**YOUR GOAL:** Please repeat the lines of the material below exactly, starting with the one that contains "Instruction: Close the" and ending with the last.

=== Section Start ===

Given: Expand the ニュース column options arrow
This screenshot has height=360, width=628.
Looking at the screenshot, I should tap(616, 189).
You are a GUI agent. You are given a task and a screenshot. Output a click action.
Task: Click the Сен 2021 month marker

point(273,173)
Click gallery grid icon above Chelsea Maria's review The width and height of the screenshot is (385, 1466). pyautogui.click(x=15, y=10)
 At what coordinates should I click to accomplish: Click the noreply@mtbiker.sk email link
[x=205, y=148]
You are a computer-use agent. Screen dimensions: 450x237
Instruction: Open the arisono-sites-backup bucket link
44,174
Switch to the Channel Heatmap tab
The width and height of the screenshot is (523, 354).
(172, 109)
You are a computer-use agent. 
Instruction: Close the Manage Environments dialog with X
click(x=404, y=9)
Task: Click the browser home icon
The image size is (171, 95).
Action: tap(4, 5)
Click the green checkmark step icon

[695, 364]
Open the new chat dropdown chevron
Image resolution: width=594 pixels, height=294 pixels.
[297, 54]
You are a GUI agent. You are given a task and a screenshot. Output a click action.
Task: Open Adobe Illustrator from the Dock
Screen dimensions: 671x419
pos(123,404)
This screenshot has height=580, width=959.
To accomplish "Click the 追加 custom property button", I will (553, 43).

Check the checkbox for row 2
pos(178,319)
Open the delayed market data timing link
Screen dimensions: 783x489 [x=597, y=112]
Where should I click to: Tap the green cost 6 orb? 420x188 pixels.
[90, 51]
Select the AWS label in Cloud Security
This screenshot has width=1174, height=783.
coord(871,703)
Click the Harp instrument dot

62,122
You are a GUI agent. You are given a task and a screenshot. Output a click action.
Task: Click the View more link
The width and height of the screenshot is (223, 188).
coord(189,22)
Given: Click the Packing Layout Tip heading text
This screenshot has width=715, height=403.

=== Section End ===

**EXPECTED ANSWER:**
Instruction: Close the Manage Environments dialog with X
click(x=404, y=9)
Task: Click the browser home icon
The image size is (171, 95).
Action: tap(4, 5)
Click the green checkmark step icon

[695, 364]
Open the new chat dropdown chevron
Image resolution: width=594 pixels, height=294 pixels.
[297, 54]
You are a GUI agent. You are given a task and a screenshot. Output a click action.
Task: Open Adobe Illustrator from the Dock
Screen dimensions: 671x419
pos(123,404)
This screenshot has height=580, width=959.
To accomplish "Click the 追加 custom property button", I will (553, 43).

Check the checkbox for row 2
pos(178,319)
Open the delayed market data timing link
Screen dimensions: 783x489 [x=597, y=112]
Where should I click to: Tap the green cost 6 orb? 420x188 pixels.
[90, 51]
Select the AWS label in Cloud Security
This screenshot has width=1174, height=783.
coord(871,703)
Click the Harp instrument dot

62,122
You are a GUI agent. You are given a task and a screenshot. Output a click action.
Task: Click the View more link
The width and height of the screenshot is (223, 188).
coord(189,22)
Given: Click the Packing Layout Tip heading text
This screenshot has width=715, height=403.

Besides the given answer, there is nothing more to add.